[Estratto della fonte]
Il tema dell’accesso pubblico ad internet torna ciclicamente alla ribalta delle cronache, senza tuttavia che si prevedano interventi organici volti a far cadere il velo burocratico che ancora cela l’effettiva portata degli obblighi e delle responsabilità che gravano su coloro (privati o PA) che vogliano offrire un servizio di connessione senza autenticazione.
La confusione si trascina dal 2011, quando venne meno l’obbligo di identificazione degli utenti previsto dal decreto Pisanu, da molti visto come un freno allo sviluppo di internet nel nostro paese.
La portata innovativa della modifica, vista da vicino, tanto innovativa poi non era: rimanevano in piedi altri obblighi, forieri di importanti sanzioni, tra cui si ricorda quello di avvalersi di installatori professionisti per predisporre l’allacciamento dei terminali di comunicazione alla rete pubblica.
La materia è stata oggetto di un successivo intervento nel 2013, e nell’occasione questo obbligo è stato eliminato per i casi in cui l’offerta di accesso alla rete non costituiva l’attività principale del gestore del servizio, mentre si chiariva anche che l’offerta di accesso alla rete internet al pubblico tramite rete WIFI non richiedeva l’identificazione personale degli utilizzatori (restano i problemi legati ai singoli contratti di fornitura, che normalmente negano la possibilità di aprire il servizio ad altri).
Anche questa volta non si precisava però la portata delle responsabilità del gestore dell’impianto per gli illeciti commessi attraverso la rete offerta agli utenti non identificati.
Tanto che molti esercenti e persino talune pubbliche amministrazioni decisero di avvalersi comunque di WISP per offrire l’accesso, delegando a questi ultimi oneri identificativi e relative responsabilità.
Ad aumentare la confusione sul punto delle responsabilità vi fu un presunto parere del Garante Privacy (ma in realtà si trattativa di alcune sintetiche risposte a quesiti proposti da una associazione di categoria), diffuso dalla FIPE, che sembrava acclarare una totale deresponsabilizzazione per coloro che offrivano l’accesso via WI-FI senza alcuna forma di identificazione.
In realtà, intervenendo in occasione della novella del 2013, e censurando il testo allora proposto e poi emendato, il Garante Privacy aveva segnalato numerose criticità (ed in effetti venne ascoltato), auspicando un intervento organico, e ricordando gli adempimenti che si ritenevano comunque dovuti (ad esempio l’informativa – cfr http://www.garanteprivacy.it/web/guest/home/docweb/-/docweb-display/docweb/2521701)
I dubbi in ordine agli adempimenti privacy che dovessero ancora sussistere, tuttavia, verranno presto sciolti, dato che il Garante ha previsto nel piano ispettivo per il secondo semestre del 2014 anche il controllo dei trattamenti relativi alle reti WI-FI messe a disposizione dalla P.A.

[Sezione dati]

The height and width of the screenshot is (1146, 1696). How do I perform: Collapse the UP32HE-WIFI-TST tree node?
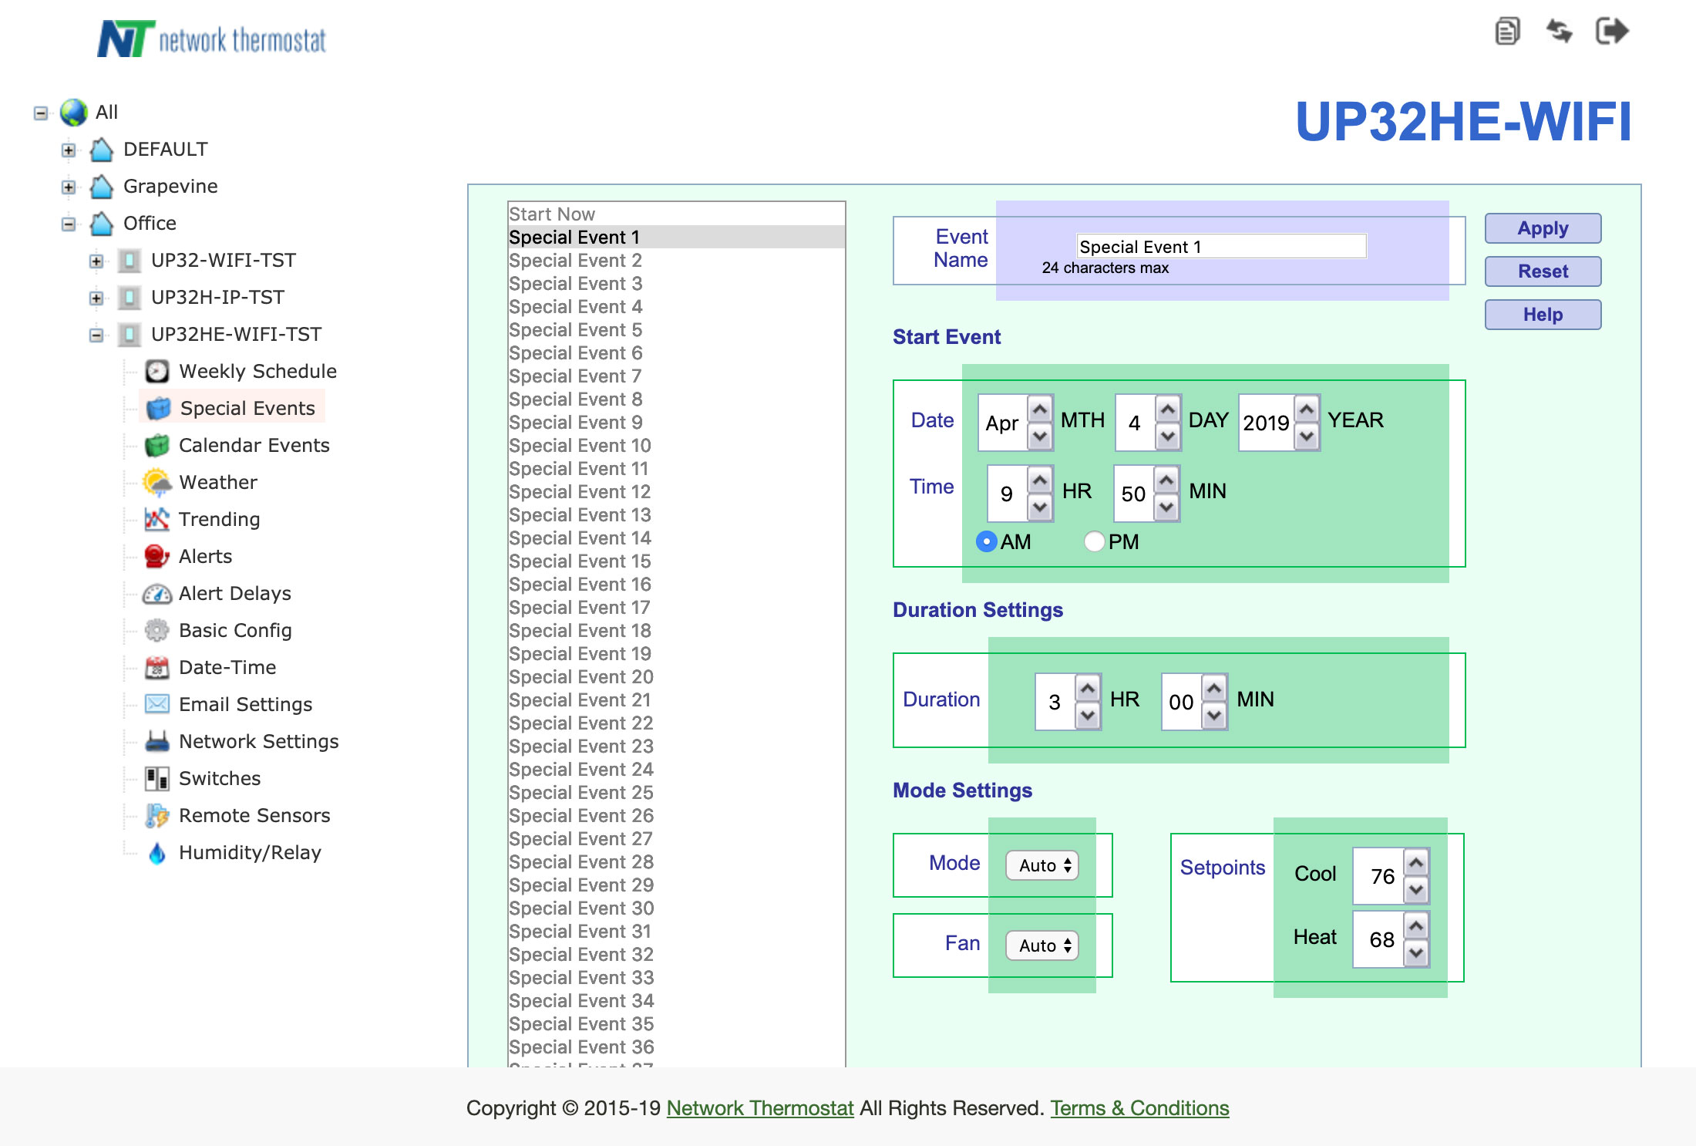pos(96,335)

[Compito assegnato]
Spiega in una-tre frasi perché, secondo il testo sull'accesso pubblico a internet, molti esercenti e persino alcune pubbliche amministrazioni scelsero comunque di affidarsi ai WISP per offrire l'accesso. Rispondi basandoti unicamente sul testo.

[Soluzione proposta]
Neppure l'intervento del 2013 aveva chiarito fin dove arrivassero le responsabilità del gestore dell'impianto per gli illeciti commessi attraverso la rete offerta a utenti non identificati. Affidandosi ai WISP, esercenti e amministrazioni delegavano a questi ultimi gli oneri di identificazione e le relative responsabilità.